__ФРАГМЕНТ ТЕКСТА__:
%%
Тем временем возвращается разведка, и батарея продолжает путь.
Только взобрались на пригорок… Груды светло-синих немецких трупов! Изорванная одежда, продавленные каски, поломанные карабины и винтовки, а возле каждого убитого горки стреляных гильз. Самые разные, одна страшнее другой, позы мертвых: скрюченные, ничком, навзничь с выставленными вверх сжатыми кулаками. Вот один весь изогнутый, с пышными усами, обтыканный вокруг ветками, — видимо, раненого заслонили товарищи от солнца, и он умер в страшных муках. Или, может быть, сам себя загородил, стреляя. Дыхание перехватывает у меня в горле, не могу смотреть… Возможно, это работа нашей батареи!
Я нашел новенький немецкий бинокль; взял, нацепил себе через плечо. Тут же в целой, блестящей, с большим золотым орлом офицерской каске увидел недописанное письмо убитого. Заскребло на сердце, стало стыдно, тяжко. Я вложил письмо в каску и поскорей бросил ее, но одумался и положил на грудь трупу. И потом еще видел, что наш батареец Толстов, славный парень, взял руку одного убитого немца, подержал ее, окостеневшую, и тихонько опустил. Зачем он это делал? Должно быть, интересовался, что такое мертвый.
%%
__ИСХОДНЫЕ ДАННЫЕ__:
%%
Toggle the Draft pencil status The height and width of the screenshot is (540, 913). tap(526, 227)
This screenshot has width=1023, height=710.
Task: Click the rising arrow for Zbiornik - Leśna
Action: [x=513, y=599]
%%
__ЦЕЛЬ ЗАДАНИЯ__: Можете воспроизвести весь фрагмент о батарее на пригорке с убитыми немцами слово в слово, ничего не меняя?

__ОЖИДАЕМЫЙ ОТВЕТ__:
Тем временем возвращается разведка, и батарея продолжает путь.
Только взобрались на пригорок… Груды светло-синих немецких трупов! Изорванная одежда, продавленные каски, поломанные карабины и винтовки, а возле каждого убитого горки стреляных гильз. Самые разные, одна страшнее другой, позы мертвых: скрюченные, ничком, навзничь с выставленными вверх сжатыми кулаками. Вот один весь изогнутый, с пышными усами, обтыканный вокруг ветками, — видимо, раненого заслонили товарищи от солнца, и он умер в страшных муках. Или, может быть, сам себя загородил, стреляя. Дыхание перехватывает у меня в горле, не могу смотреть… Возможно, это работа нашей батареи!
Я нашел новенький немецкий бинокль; взял, нацепил себе через плечо. Тут же в целой, блестящей, с большим золотым орлом офицерской каске увидел недописанное письмо убитого. Заскребло на сердце, стало стыдно, тяжко. Я вложил письмо в каску и поскорей бросил ее, но одумался и положил на грудь трупу. И потом еще видел, что наш батареец Толстов, славный парень, взял руку одного убитого немца, подержал ее, окостеневшую, и тихонько опустил. Зачем он это делал? Должно быть, интересовался, что такое мертвый.